A deep learning approach for converting prompt gamma images to proton dose distributions: A Monte Carlo simulation study

Purpose: In proton therapy, imaging prompt gamma (PG) rays has the potential to verify proton dose (PD) distribution. Despite the fact that there is a strong correlation between the gamma-ray emission and PD, they are still different in terms of the distribution and the Bragg peak (BP) position. In this work, we investigated the feasibility of using a deep learning approach to convert PG images to PD distributions. Methods: We designed the Monte Carlo simulations using 20 digital brain phantoms irradiated with a 100-MeV proton pencil beam. Each phantom was used to simulate 200 pairs of PG images and PD distributions. A convolutional neural network based on the U-net architecture was trained to predict PD distributions from PG images. Results: Our simulation results show that the pseudo PD distributions derived from the corresponding PG images agree well with the simulated ground truths. The mean of the BP position errors from each phantom was less than 0.4 mm.
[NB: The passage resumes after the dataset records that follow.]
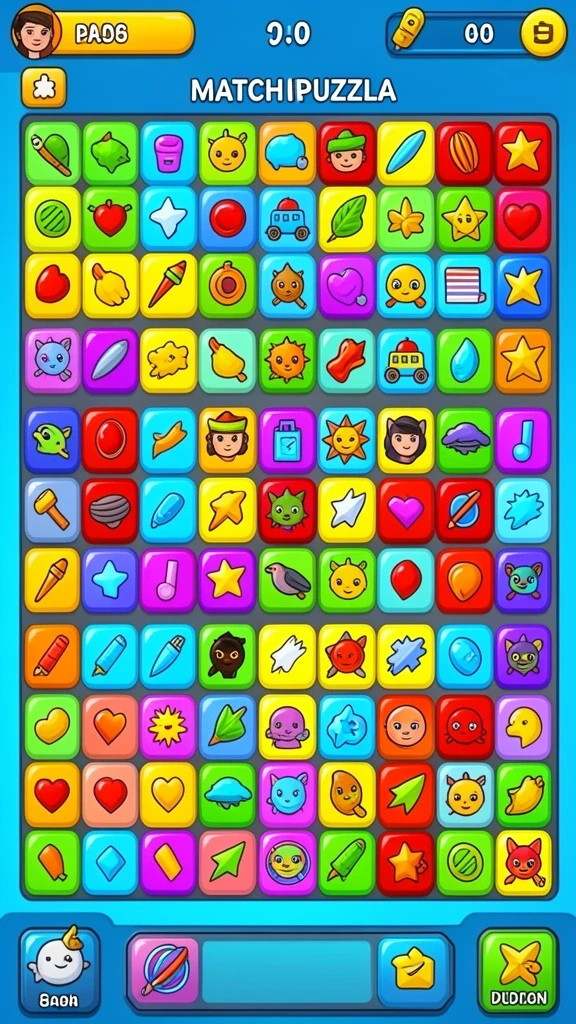Select the black cat tile on green

[x=227, y=656]
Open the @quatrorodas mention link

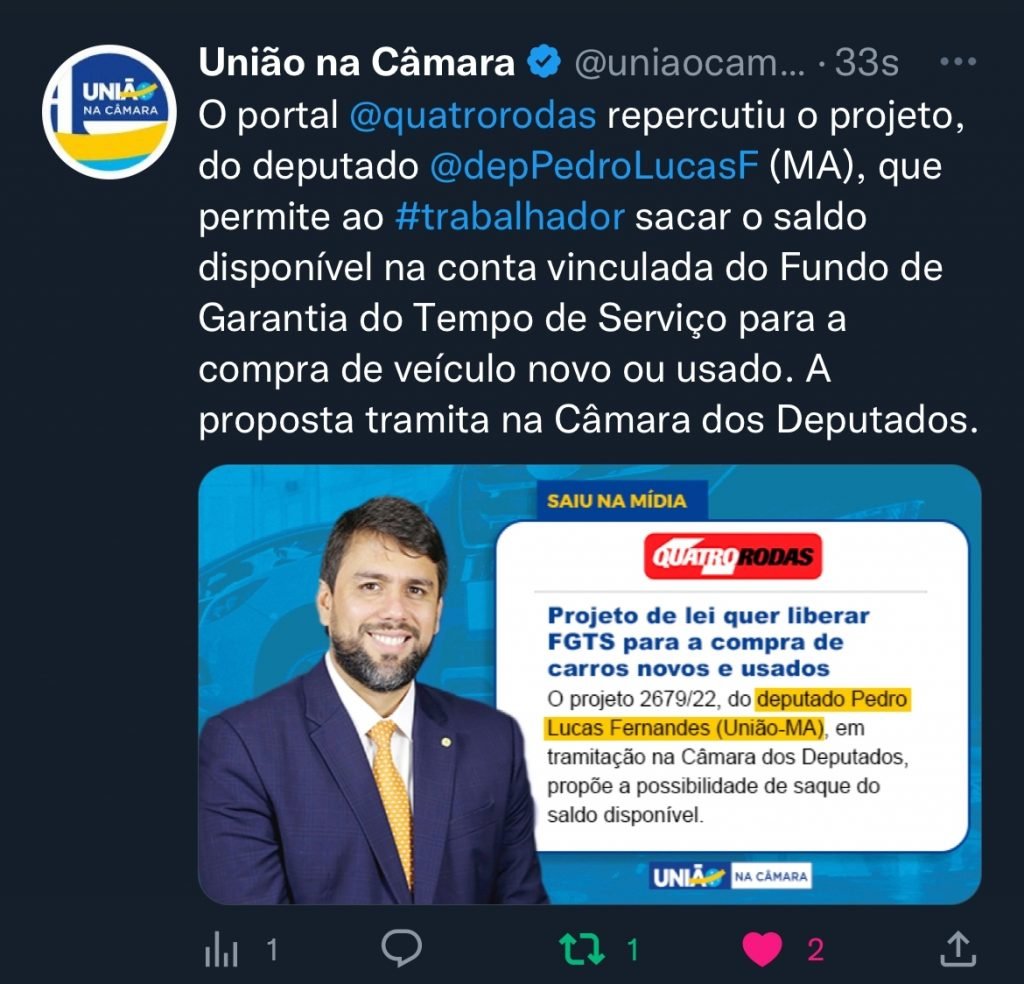point(472,116)
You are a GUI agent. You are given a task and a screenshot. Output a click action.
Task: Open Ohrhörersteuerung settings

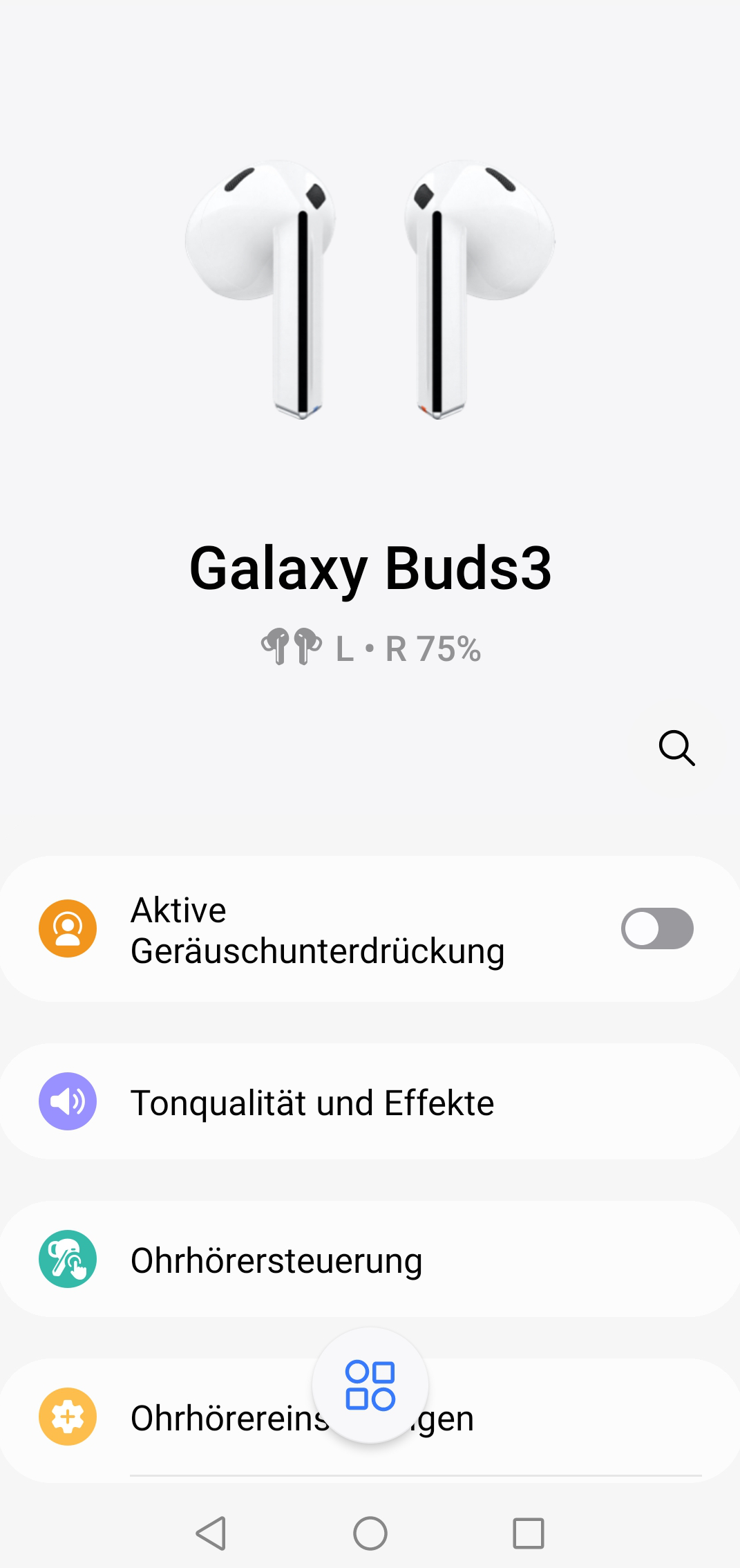click(x=370, y=1259)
We also found that 2000 pairs of PG images and dose distributions would be sufficient to train the U-net. Moreover, the trained network could be deployed on the unseen data (i.e. different beam sizes, proton energies and real patient CT data). Conclusions: Our simulation study has shown the feasibility of predicting PD distributions from PG images using a deep learning approach, but the reliable prediction of PD distributions requires high-quality PG images. Image-degrading factors such as low counts and limited spatial resolution need to be considered in order to obtain high-quality PG images.